Nursing homes and skilled nursing facilities for the care of the elderly are the most common type of LTCF. In the United States, about 1.5 million people reside in 16,100 nursing homes. It is estimated that 765,000 to 2.8 million of these residents suffer from infections each year. Risk factors for infection are specific in this vulnerable population and include advanced age, incontinence, immobility, lower immunity, dysphagia, age-related skin changes, frequent hospitalizations, malnutrition, and underlying chronic illness.
Because of the compromised nature of these patients, they suffer from a number of HAIs. Urinary tract infections are the most common type of infection reported in LTCFs and can arise due to patient illness or incontinence. Pneumonia, influenza, and lower respiratory tract infections account for significant morbidity and mortality in residents of LTCFs. C. difficile infection is of particular importance in this population as it is the primary cause of diarrhea in nursing homes. Skin, soft tissue, and wound infections are the third most common type of infection in LTCF residents and include infected pressure ulcers and cellulitis, often with group A Streptococci and MRSA. Other infections include viral hepatitis, tuberculosis (TB), and conjunctivitis.

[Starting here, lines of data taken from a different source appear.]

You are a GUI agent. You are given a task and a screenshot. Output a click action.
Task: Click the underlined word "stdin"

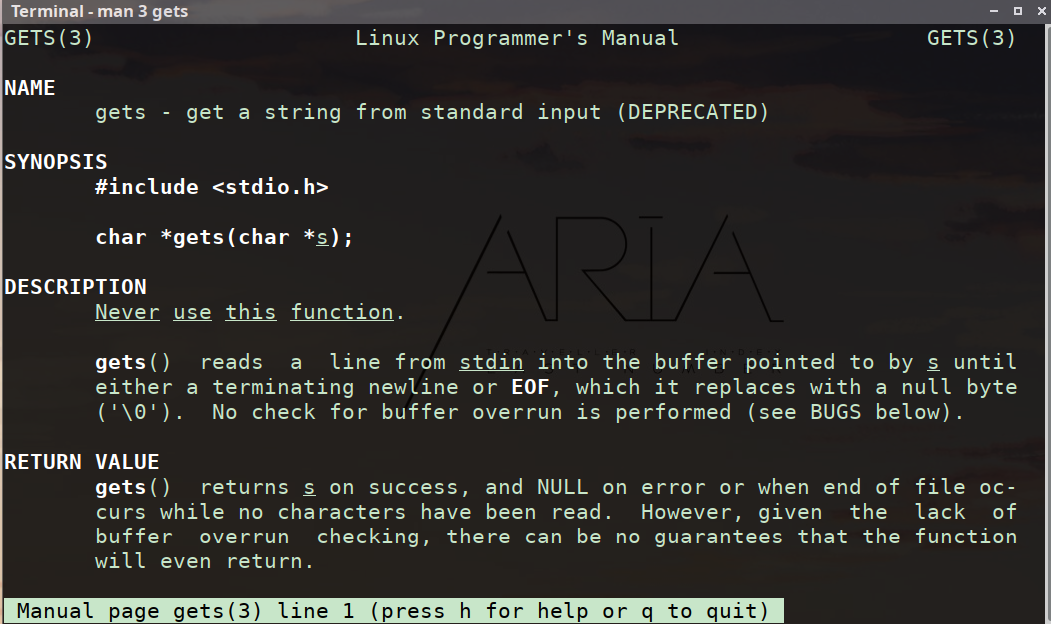pyautogui.click(x=491, y=362)
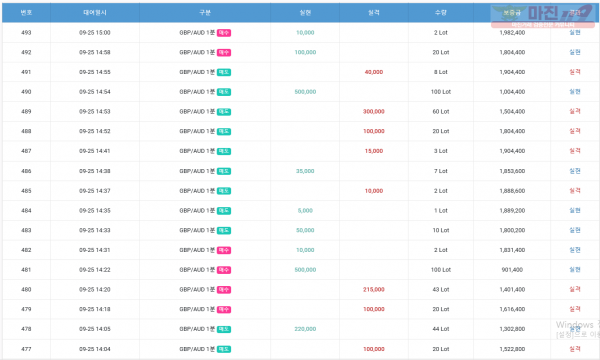This screenshot has height=360, width=600.
Task: Click the green sell badge in row 491
Action: click(224, 72)
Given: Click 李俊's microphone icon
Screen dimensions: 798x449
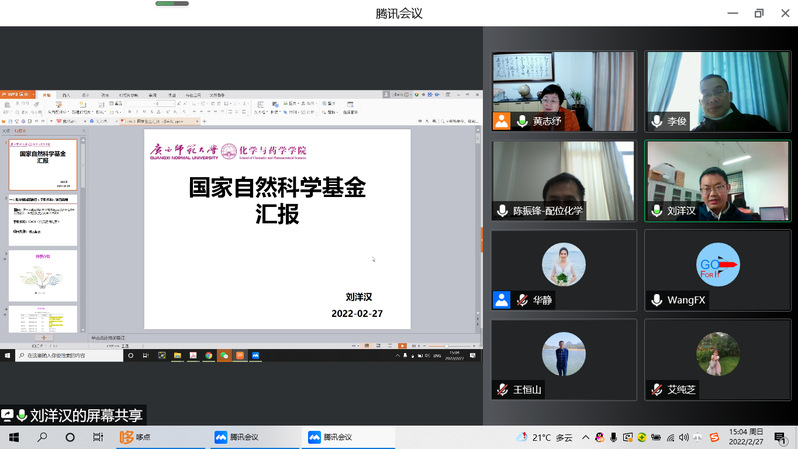Looking at the screenshot, I should 657,121.
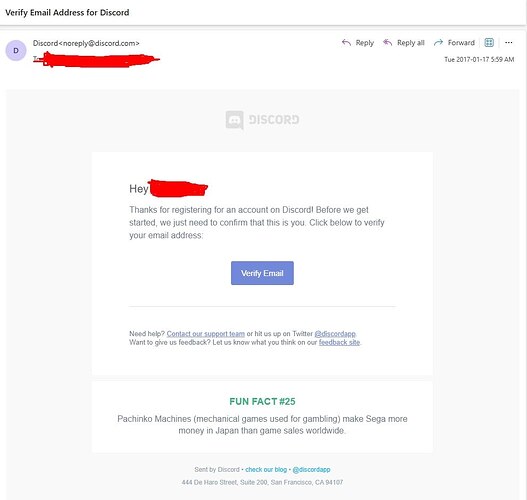Screen dimensions: 527x500
Task: Click the date stamp Tue 2017-01-17 5:59 AM
Action: pos(479,59)
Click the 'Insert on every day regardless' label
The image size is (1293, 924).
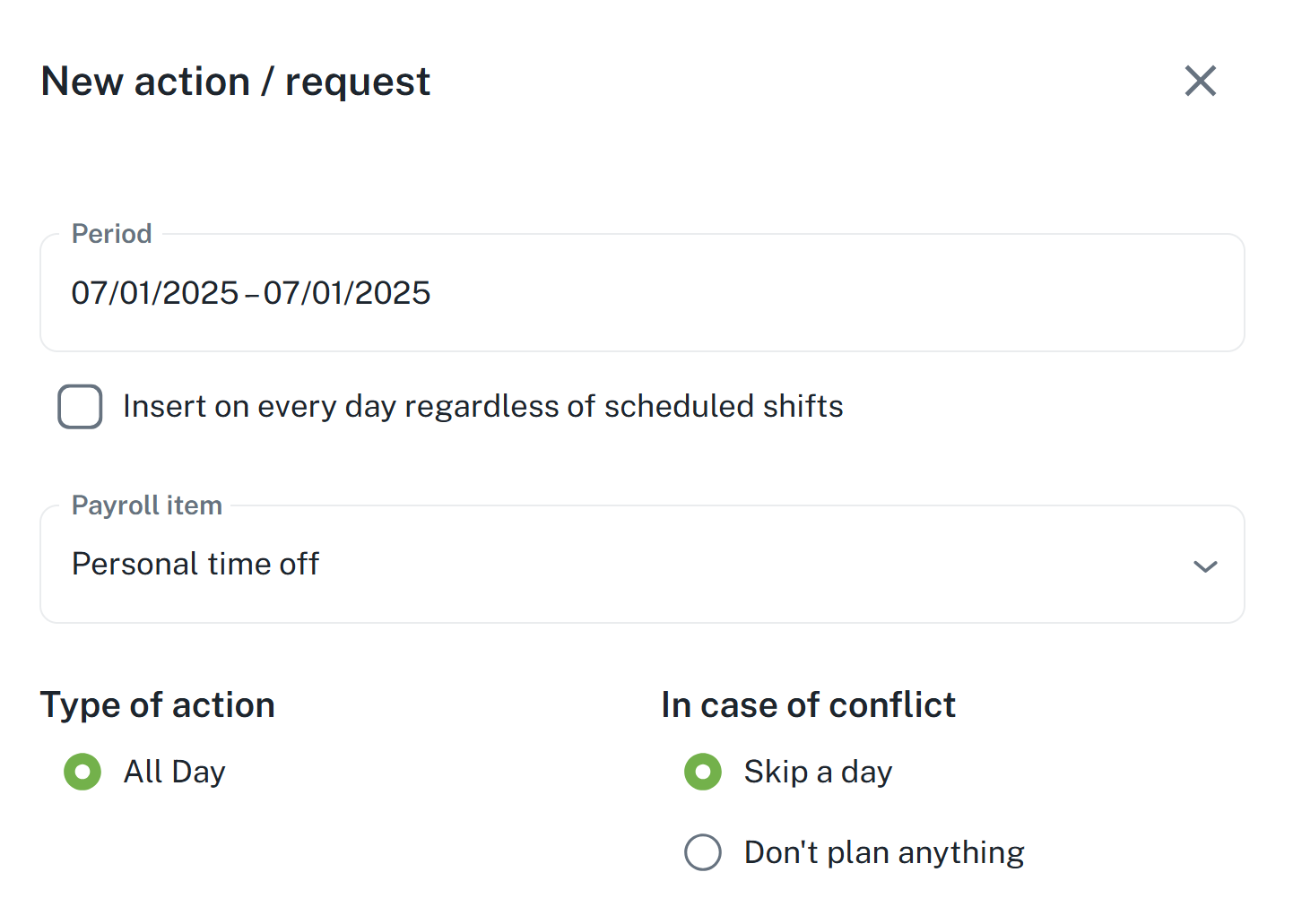click(x=482, y=407)
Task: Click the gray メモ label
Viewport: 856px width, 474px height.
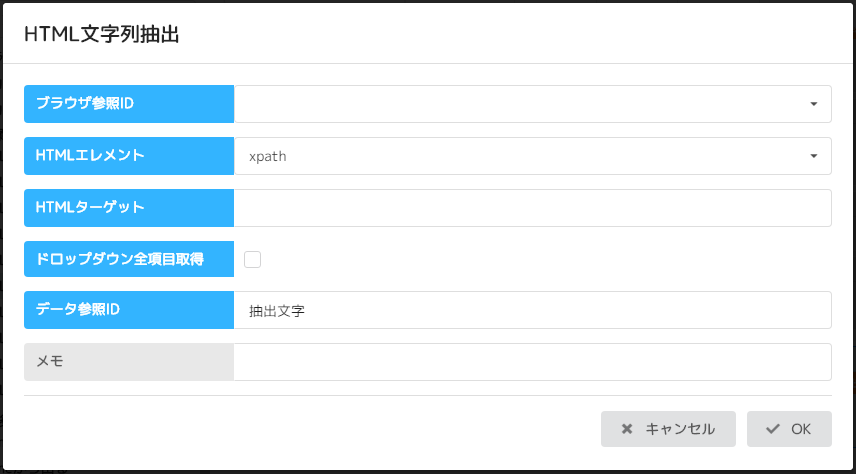Action: point(129,362)
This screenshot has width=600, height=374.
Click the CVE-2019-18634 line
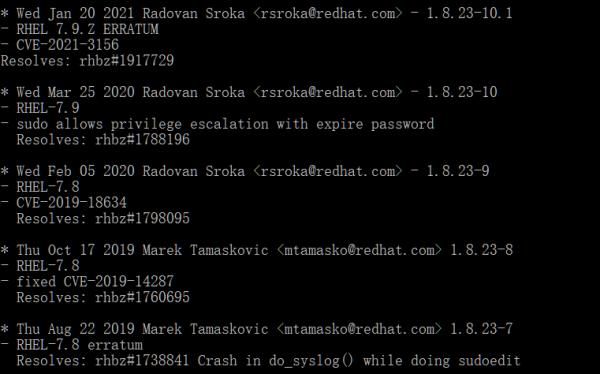(64, 203)
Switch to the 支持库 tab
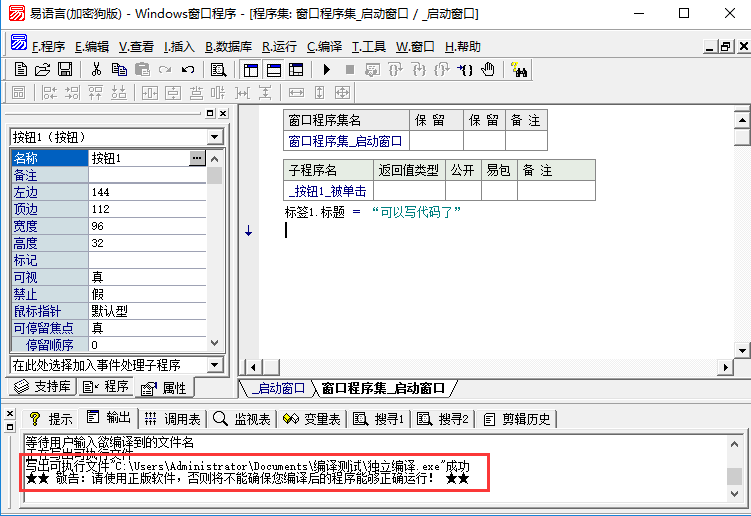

LTCFs face a variety of challenges associated with HAIs. Compared to acute care facilities, nursing homes frequently lack properly trained infection control personnel, and many of these staff members work only part-time on infection control regardless of the size of the facility. Few have a certification in infection control. LTCFs may also have a limited staff, a high staff turnover, problems with funding, and limited information technology (IT) resources, including a computer system that is integrated with diagnostic labs and radiology centers. Nurses in LTCFs must be particularly vigilant in protecting their patients from HAIs.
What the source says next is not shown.